Corriere del Veneto (Venezia e Mestre)
REDDITO, IL BIANCO E IL NERO
Il numero delle domande presentate per ottenere il reddito di cittadinanza, poco più di 800.000 rappresentative di altrettanti nuclei familiari, si sta rivelando sensibilmente inferiore al numero dei potenziali beneficiari stimato dall’Istat in 1,3 milioni di famiglie, a sua volta inferiore al numero dei poveri assoluti calcolati in poco meno di 1,8 milioni di famiglie (oltre 5 milioni di persone). Se -come informa l’Inps- si rivelerà accoglibile il 75% delle domande, il reddito di cittadinanza «abolirà», per dirla alla Di Maio, solo un terzo della povertà italiana. Più di un esperto si è sbizzarrito nello spiegare la rilevanza dello scarto tra obiettivi e risultati, ma senza distinguere tra cause oggettive — volute o solo provocate dalla legge — e cause soggettive: le rinunce dei potenziali beneficiari. Sono oggettive soprattutto le cause della differenza tra poveri assoluti e beneficiari potenziali. La prima causa sta nella contraddizione, che affligge alla radice la stessa norma di legge, tra l’obiettivo di lotta alla povertà e quello alla disoccupazione (non tutti i poveri cercano lavoro e non tutti i disoccupati sono poveri assoluti). La seconda sta nei «paletti» della norma: come quelli che sfavorisco le famiglie numerose o i limiti di reddito uguali per tutta Italia, che penalizzano i poveri del Centro-nord rispetto a quelli del Mezzogiorno. La differenza tra beneficiari potenziali e domande effettive ha carattere invece molto più soggettivo..

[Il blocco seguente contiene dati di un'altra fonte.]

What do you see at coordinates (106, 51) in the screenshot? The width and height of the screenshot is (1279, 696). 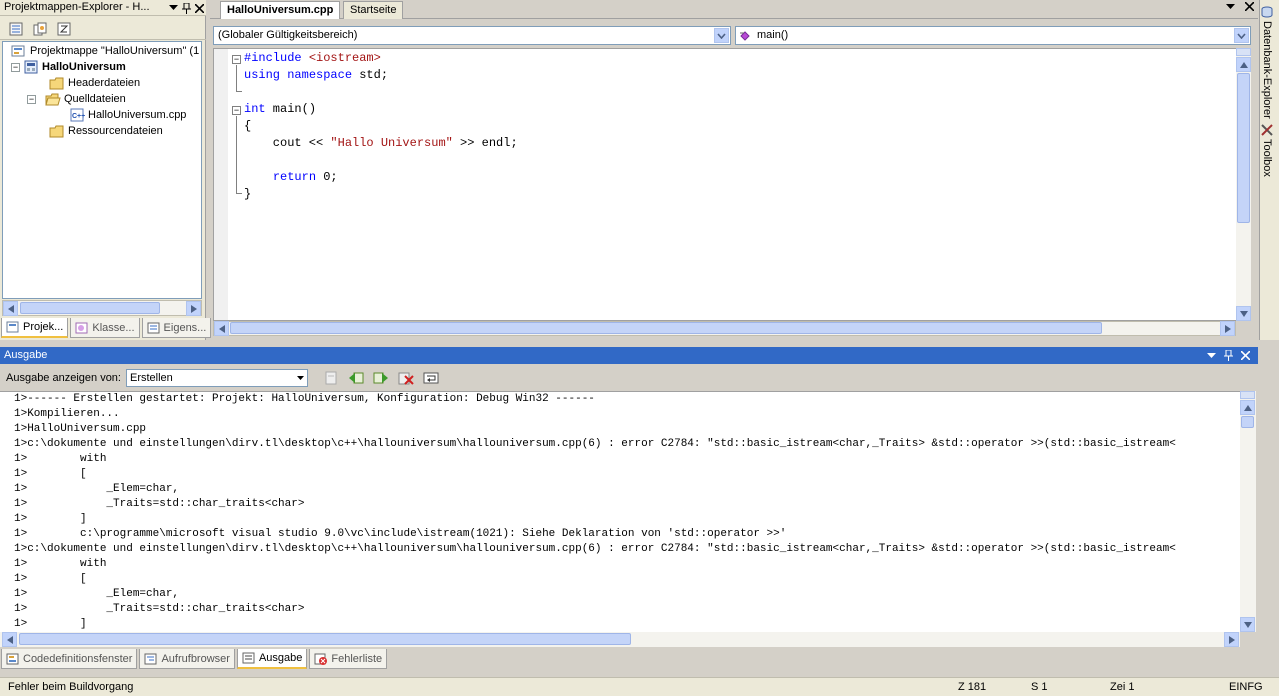 I see `tree-item-solution: Projektmappe "HalloUniversum" (1 P` at bounding box center [106, 51].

Si può decidere di rinunciare al sussidio statale per un apprezzabile moto di orgoglio o, più probabilmente, per la coscienza, o il timore, di non saper seguire il previsto percorso di inserimento attivo al lavoro; ma anche per la convenienza a non rinunciare a fonti di reddito alternative: dichiarate, come le variegate forme regionali di sostegno al reddito, o non dichiarate: il lavoro nero su tutte. La scarsezza delle domande ci sta dicendo che verosimilmente il «lavoro nero di cittadinanza» è un ammortizzatore sociale più potente del
reddito di cittadinanza. Cinicamente apprezzabile in quanto tale, se non fosse anche fonte di oltre 42 miliardi di euro all’anno di tasse sottratte al fisco secondo la stima della CGIA di Mestre: poco meno del 40% della evasione annua fiscale e contributiva che affligge il nostro Paese (secondo la stima prudenziale del Centro Studi Unimpresa). Evasione fiscale da lavoro nero che si aggiunge a quella prodotta da meccanismi sofisticati, corruttivi e non, messi a punto da professionisti senza scrupoli per far raggiungere i paradisi fiscali ai percettori di profitti e rendite. Le pentole scoperchiate nei giorni scorsi dall’indagine della Guardia di Finanza sui capitali trasferiti all’estero da imprenditori del mitico Nordest ne sono una prova umiliante. Eppure la lotta all’evasione non è una priorità del governo del cambiamento. E passi per la Lega che affonda le radici storiche del suo consenso nel mondo di piccole imprese ed artigiani in qualche caso davvero evasori per necessità. Ma la lotta all’evasione appartiene —come quella alla riduzione del debito pubblico, come la preferenza alla spesa pubblica per investimenti su quella corrente, come la preoccupazione per lo scarso aumento della produttività, etc.— ad una filosofia del benessere da riconquistare con la crescita della produzione, del lavoro e del reddito che poco ha a che fare con la filosofia del benessere da “distribuzione” praticato dal Governo del cambiamento. Al di là delle parole, spesso tra loro contraddittorie di pentastellati e leghisti, le politiche economiche «praticate» dal governo legastellato restano inquietantemente compatibili con la «decrescita felice» sempre cara ai grillini — in questo senso si può leggere anche la proposta del presidente dell’Inps Tridico di una riduzione generalizzata dell’orario di lavoro—,e con la crisi finanziaria acuta, anticamera di una folle uscita dall’euro alla ricerca di una inflazione bruciadebito, sconsideratamente cara ad alcuni pasdaran leghisti. Scenari ed azzardi che l’Italia non merita.